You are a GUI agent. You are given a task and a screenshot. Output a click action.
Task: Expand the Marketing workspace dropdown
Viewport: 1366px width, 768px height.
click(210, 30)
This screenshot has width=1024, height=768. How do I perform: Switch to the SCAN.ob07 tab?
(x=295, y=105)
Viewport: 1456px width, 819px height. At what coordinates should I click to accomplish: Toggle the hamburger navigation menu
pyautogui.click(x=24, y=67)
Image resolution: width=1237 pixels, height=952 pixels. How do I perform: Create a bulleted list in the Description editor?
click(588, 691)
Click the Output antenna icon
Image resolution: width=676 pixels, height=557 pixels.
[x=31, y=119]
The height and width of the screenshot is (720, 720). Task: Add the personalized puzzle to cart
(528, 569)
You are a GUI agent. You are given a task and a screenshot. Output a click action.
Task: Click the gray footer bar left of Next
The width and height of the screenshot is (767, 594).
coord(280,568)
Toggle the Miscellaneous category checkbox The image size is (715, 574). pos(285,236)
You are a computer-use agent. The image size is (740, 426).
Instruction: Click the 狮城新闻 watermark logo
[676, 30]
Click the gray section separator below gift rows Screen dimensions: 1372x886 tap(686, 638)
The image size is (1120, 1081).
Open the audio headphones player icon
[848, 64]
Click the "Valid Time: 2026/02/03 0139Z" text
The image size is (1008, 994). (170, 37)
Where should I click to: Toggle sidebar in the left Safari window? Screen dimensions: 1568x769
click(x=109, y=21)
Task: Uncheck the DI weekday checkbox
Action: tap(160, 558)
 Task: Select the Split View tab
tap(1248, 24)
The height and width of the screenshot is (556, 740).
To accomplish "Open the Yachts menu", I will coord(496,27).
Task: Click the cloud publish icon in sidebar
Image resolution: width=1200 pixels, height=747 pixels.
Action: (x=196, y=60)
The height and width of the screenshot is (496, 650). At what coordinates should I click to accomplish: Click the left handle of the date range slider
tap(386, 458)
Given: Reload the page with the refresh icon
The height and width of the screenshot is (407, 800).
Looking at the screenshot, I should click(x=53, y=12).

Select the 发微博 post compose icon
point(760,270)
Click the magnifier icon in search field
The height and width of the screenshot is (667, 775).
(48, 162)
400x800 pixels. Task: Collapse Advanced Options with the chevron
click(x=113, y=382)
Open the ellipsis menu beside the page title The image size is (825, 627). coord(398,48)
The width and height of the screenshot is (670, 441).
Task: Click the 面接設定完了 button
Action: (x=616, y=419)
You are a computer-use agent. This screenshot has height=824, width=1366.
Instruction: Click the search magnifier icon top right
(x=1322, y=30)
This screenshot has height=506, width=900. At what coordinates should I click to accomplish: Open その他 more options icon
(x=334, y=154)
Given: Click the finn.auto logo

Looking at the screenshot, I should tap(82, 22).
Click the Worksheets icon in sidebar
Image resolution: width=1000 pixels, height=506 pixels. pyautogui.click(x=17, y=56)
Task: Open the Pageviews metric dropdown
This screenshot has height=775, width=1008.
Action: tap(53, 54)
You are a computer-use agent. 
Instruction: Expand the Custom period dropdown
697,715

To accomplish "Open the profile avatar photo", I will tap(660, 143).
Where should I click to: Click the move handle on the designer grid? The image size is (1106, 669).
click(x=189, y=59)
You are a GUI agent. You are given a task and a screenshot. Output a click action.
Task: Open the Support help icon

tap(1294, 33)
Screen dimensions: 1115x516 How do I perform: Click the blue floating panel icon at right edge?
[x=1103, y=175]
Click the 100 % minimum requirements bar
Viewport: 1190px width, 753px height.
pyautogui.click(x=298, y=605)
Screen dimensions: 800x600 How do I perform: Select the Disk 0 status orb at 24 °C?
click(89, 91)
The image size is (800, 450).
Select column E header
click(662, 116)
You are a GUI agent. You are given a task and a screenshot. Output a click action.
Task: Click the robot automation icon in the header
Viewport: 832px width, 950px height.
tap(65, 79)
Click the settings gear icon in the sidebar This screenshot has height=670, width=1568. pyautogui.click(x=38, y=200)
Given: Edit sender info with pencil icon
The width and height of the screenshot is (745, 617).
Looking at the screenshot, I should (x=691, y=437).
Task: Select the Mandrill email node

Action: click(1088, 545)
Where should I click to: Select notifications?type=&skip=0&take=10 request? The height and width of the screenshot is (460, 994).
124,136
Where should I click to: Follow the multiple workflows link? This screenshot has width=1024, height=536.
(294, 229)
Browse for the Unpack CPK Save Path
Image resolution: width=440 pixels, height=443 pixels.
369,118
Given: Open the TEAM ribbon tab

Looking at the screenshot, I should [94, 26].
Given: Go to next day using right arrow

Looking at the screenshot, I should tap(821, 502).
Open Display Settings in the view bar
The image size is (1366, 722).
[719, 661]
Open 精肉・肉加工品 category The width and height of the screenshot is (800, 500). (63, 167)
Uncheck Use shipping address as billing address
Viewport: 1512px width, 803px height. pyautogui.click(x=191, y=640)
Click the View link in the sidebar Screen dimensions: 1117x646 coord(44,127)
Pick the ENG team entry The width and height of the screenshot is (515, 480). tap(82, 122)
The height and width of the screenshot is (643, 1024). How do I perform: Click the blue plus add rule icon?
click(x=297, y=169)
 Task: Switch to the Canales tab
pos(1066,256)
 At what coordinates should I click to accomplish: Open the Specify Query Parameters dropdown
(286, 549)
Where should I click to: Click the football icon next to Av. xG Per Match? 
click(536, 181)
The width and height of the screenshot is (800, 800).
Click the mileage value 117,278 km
___
■ Exercise description ■
Go through the entries above and pull out each line with "computer" in it.

■ Response to the task ■
You are a computer-use agent. The image size is (740, 426).
You are a computer-use agent. This screenshot has height=824, width=1366.
You are a computer-use agent. 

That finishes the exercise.